[Available records]:
══════
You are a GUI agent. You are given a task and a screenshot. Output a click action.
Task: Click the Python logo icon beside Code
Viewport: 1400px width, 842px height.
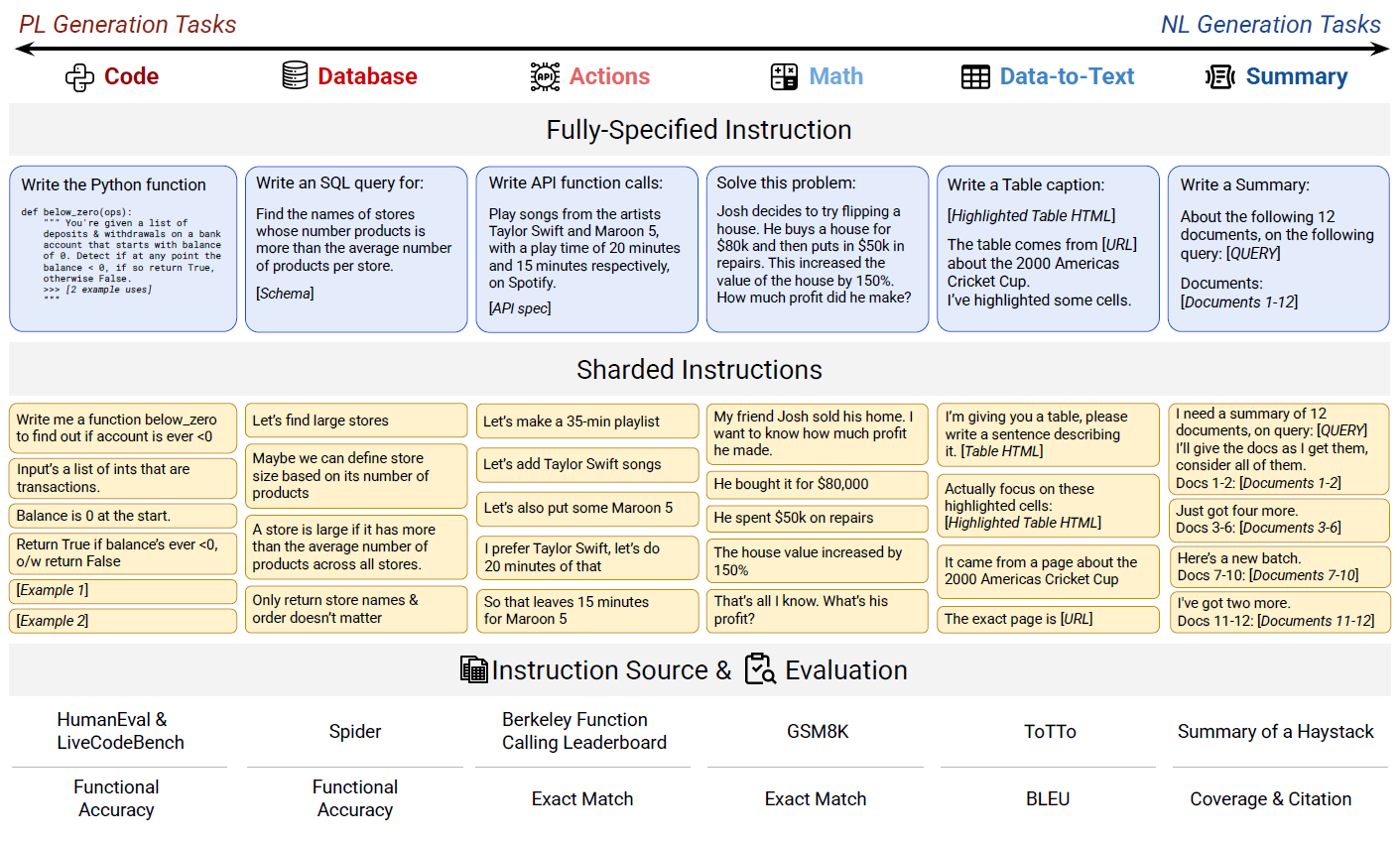[x=79, y=77]
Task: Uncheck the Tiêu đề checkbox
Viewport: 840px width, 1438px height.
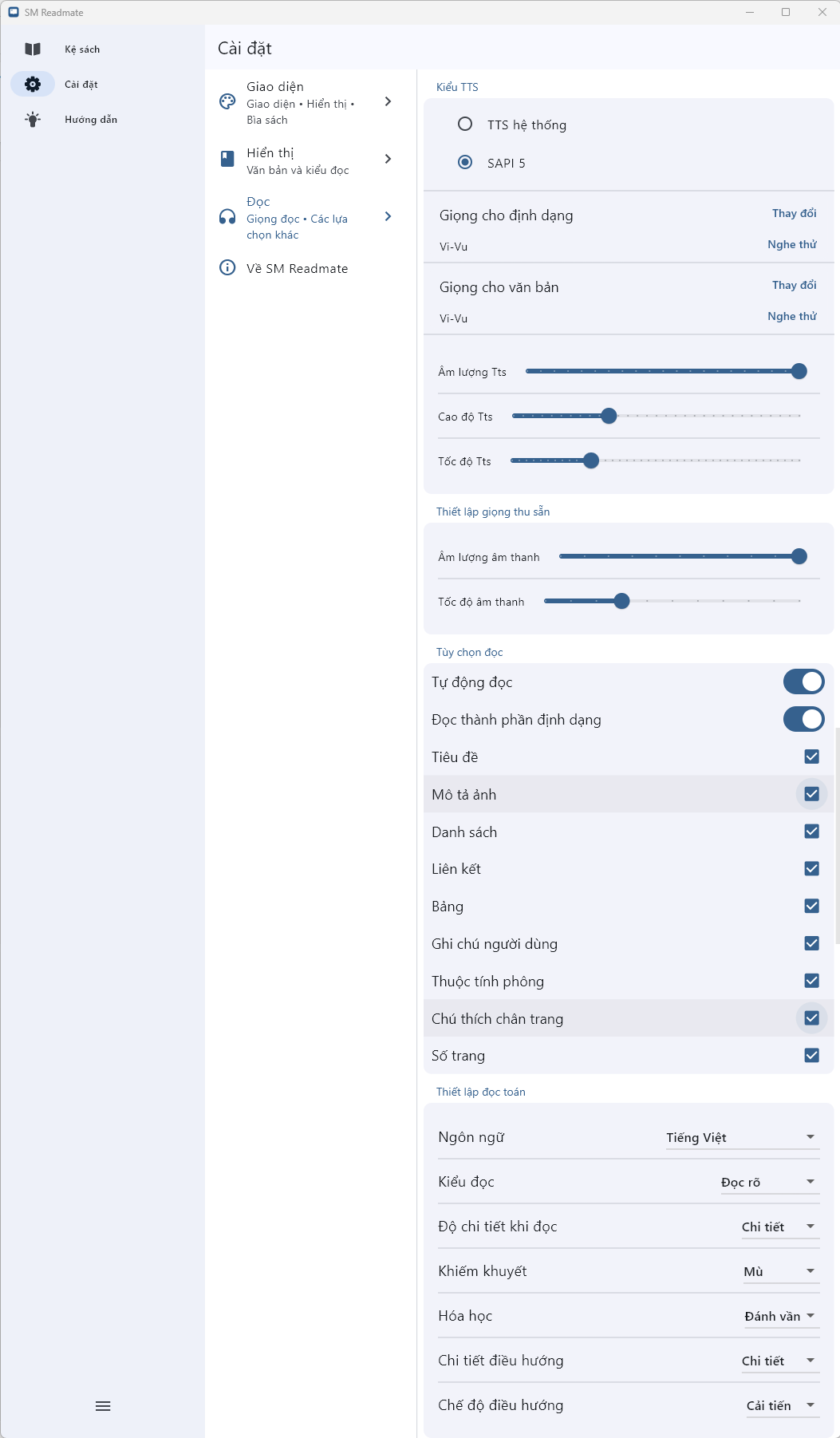Action: coord(811,757)
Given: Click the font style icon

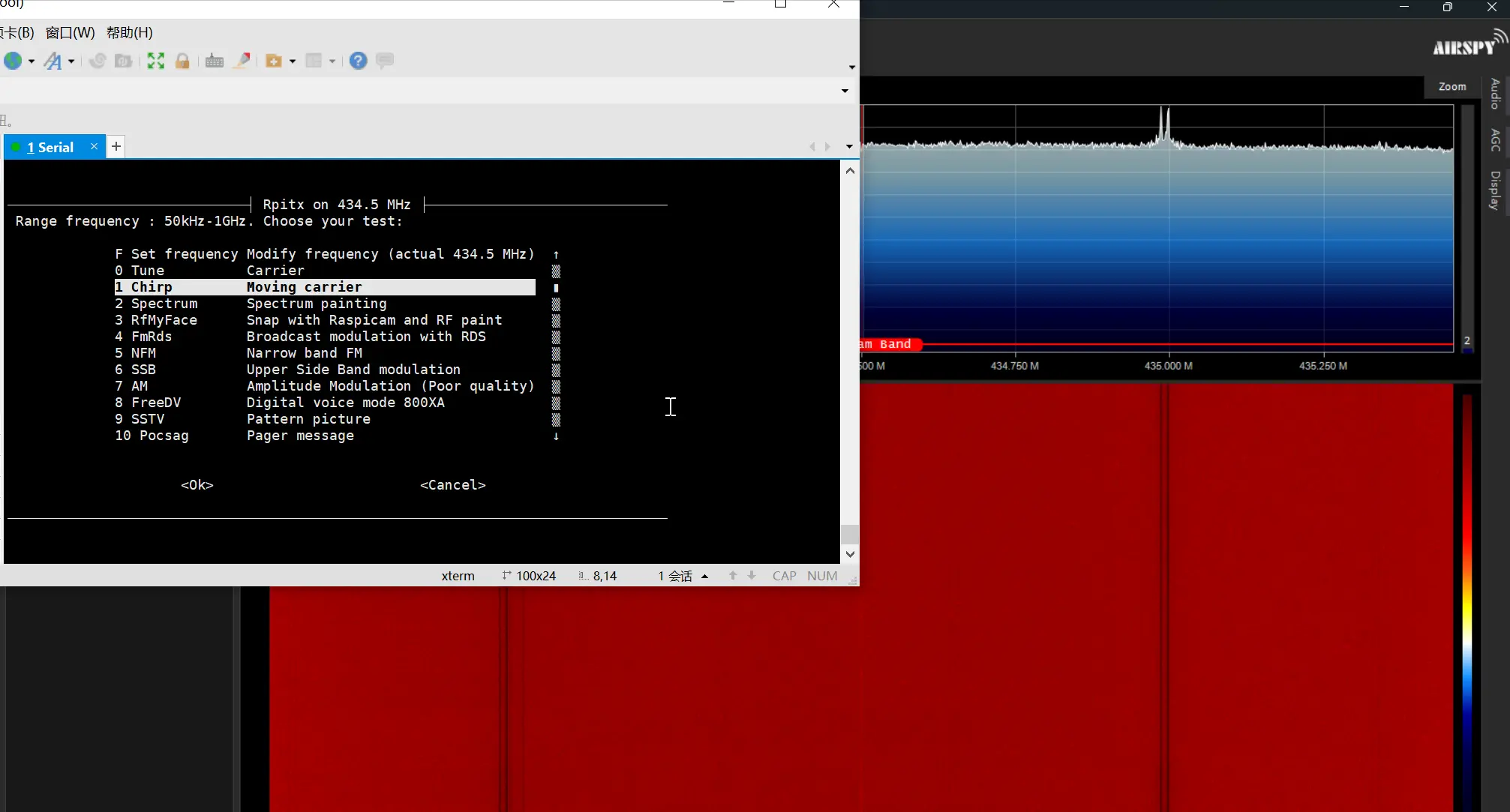Looking at the screenshot, I should [x=53, y=61].
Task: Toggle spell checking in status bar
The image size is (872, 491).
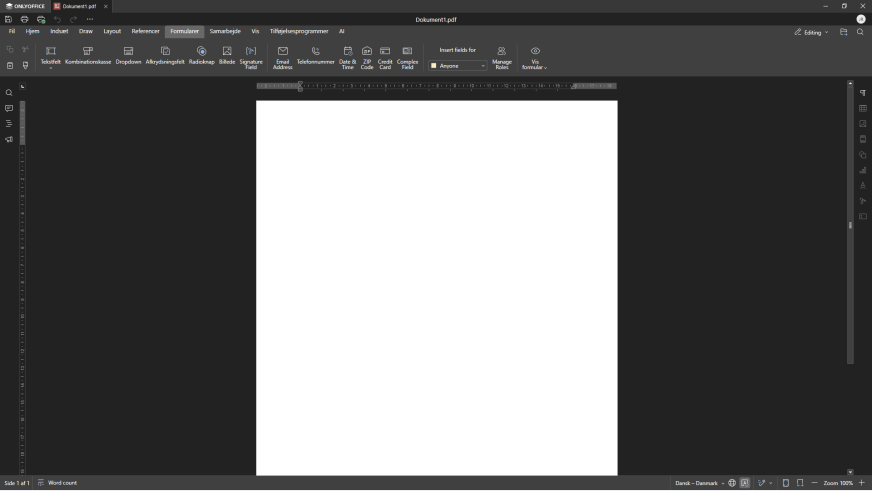Action: [x=745, y=483]
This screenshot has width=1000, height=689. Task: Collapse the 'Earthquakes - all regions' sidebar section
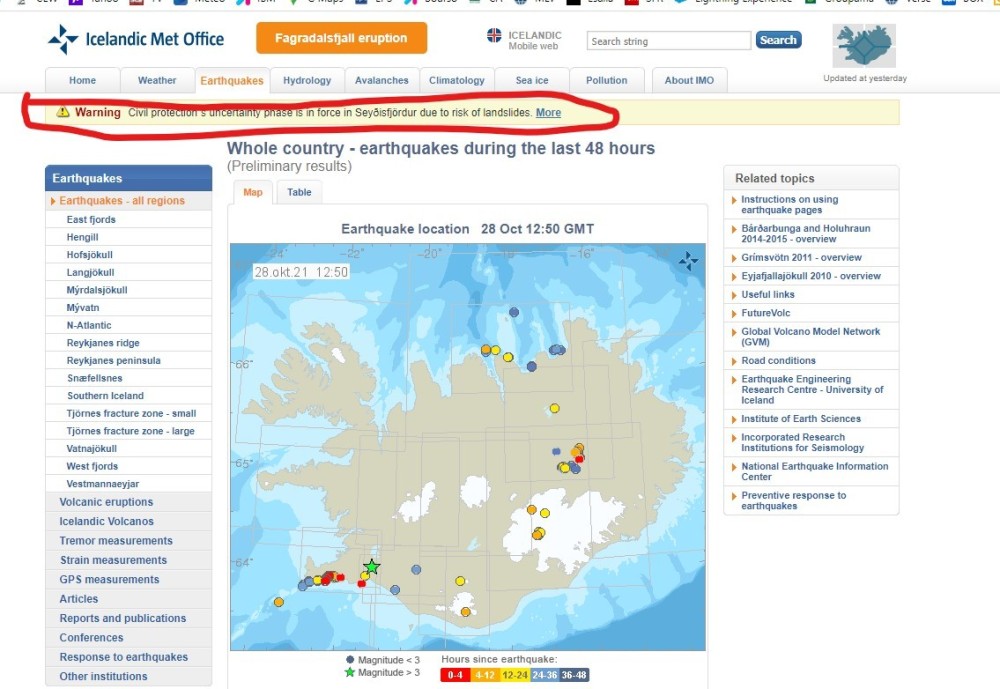coord(122,201)
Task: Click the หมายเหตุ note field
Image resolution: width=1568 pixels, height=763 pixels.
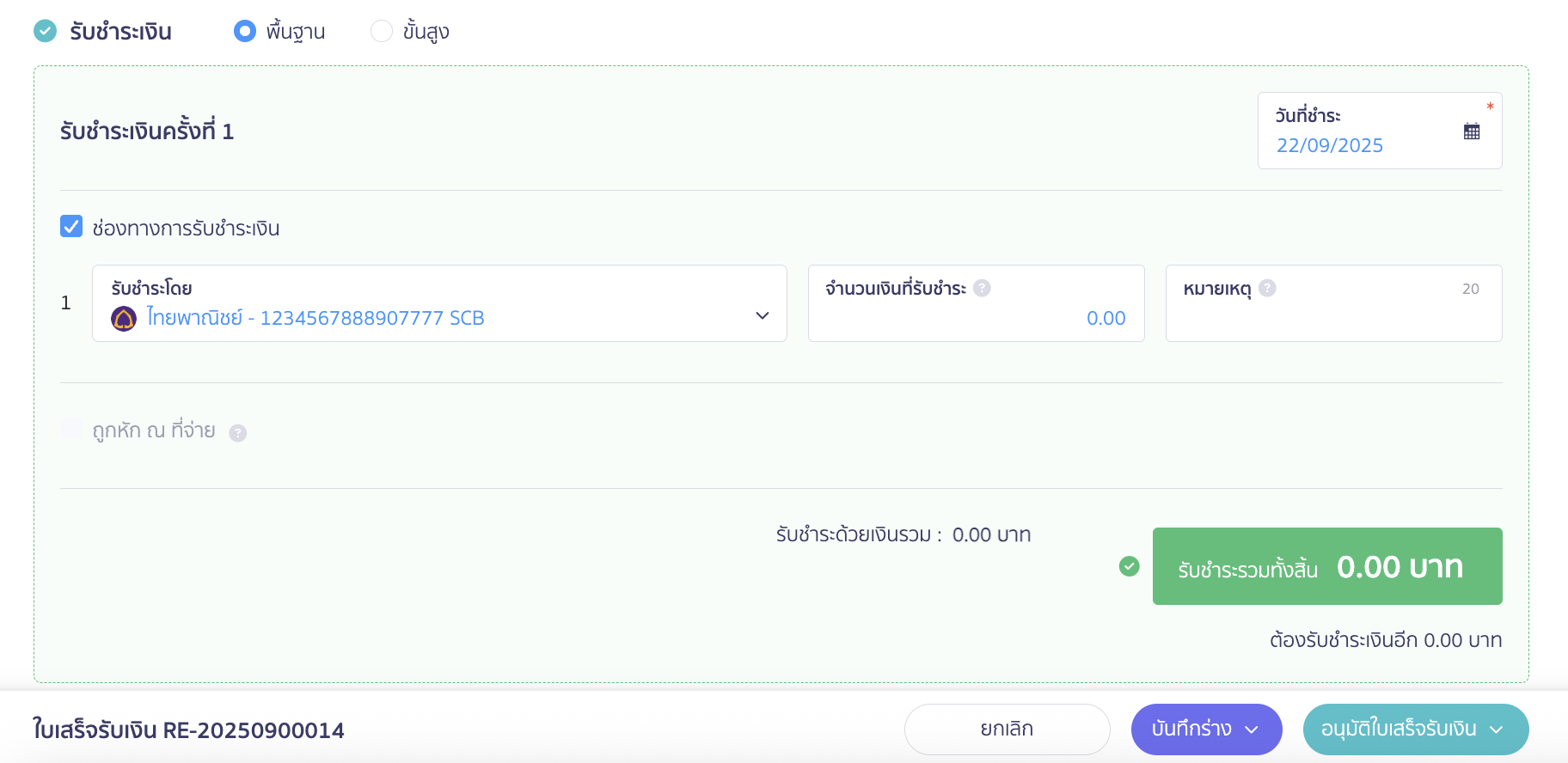Action: [1332, 318]
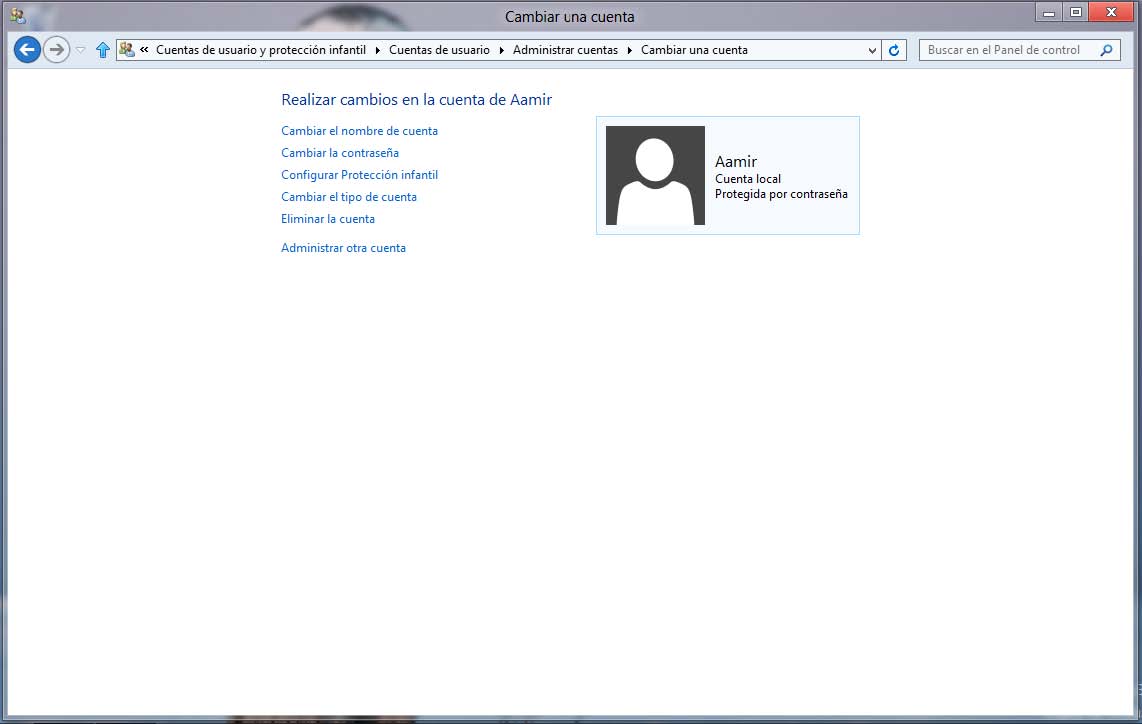Click Aamir's account profile picture

click(x=655, y=175)
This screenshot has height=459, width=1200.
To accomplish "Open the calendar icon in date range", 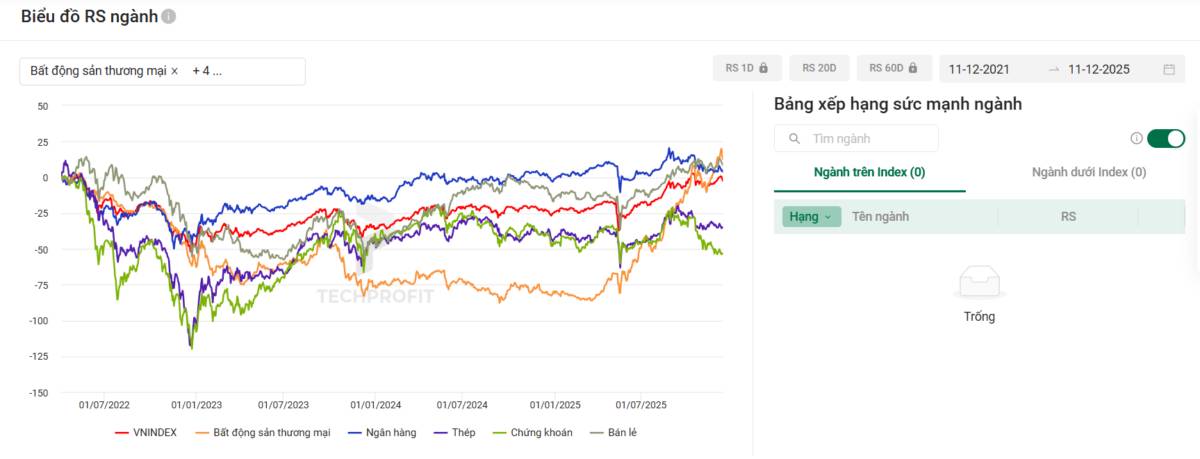I will 1169,70.
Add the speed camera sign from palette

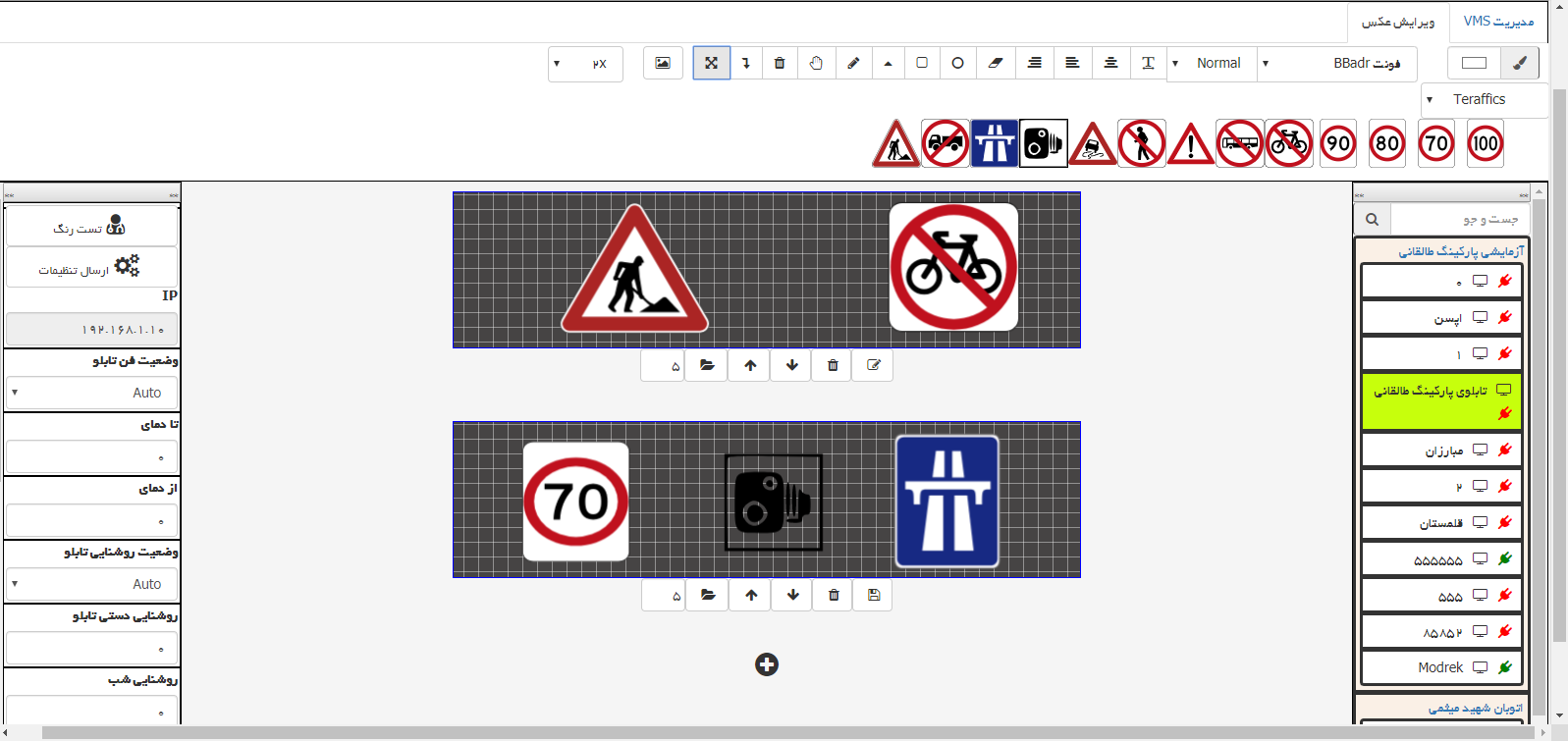[1043, 144]
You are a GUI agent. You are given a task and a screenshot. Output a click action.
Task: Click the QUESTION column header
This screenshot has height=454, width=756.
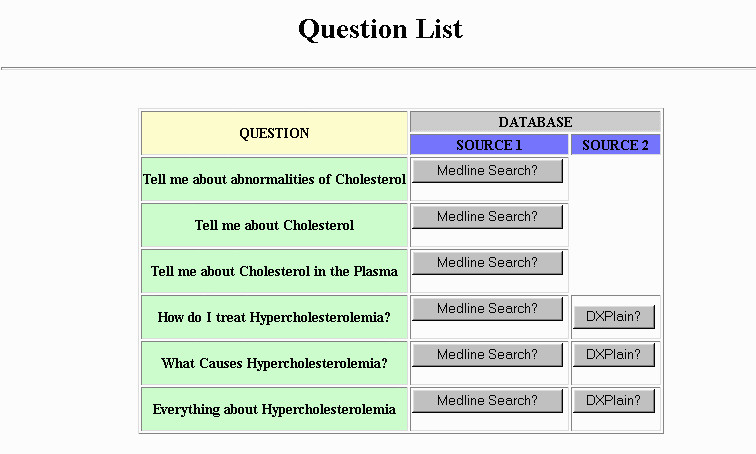click(x=274, y=133)
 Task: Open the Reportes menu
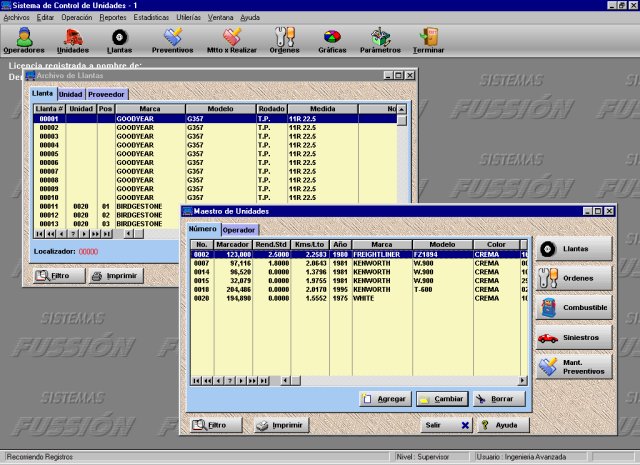pyautogui.click(x=113, y=18)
══════
[Work to complete]:
Please copy the data word for word, starting at the line that contains "Task: Uncheck the Tiêu đề checkbox" and ending at the line that contains "coord(122,201)". Leave the pictures out of your answer.

[Task result]:
Task: Uncheck the Tiêu đề checkbox
Viewport: 840px width, 1438px height.
Action: coord(811,757)
Given: Click the font style icon

Looking at the screenshot, I should [x=53, y=61].
Task: Toggle spell checking in status bar
The image size is (872, 491).
Action: [x=745, y=483]
This screenshot has width=1000, height=689. Task: Collapse the 'Earthquakes - all regions' sidebar section
coord(122,201)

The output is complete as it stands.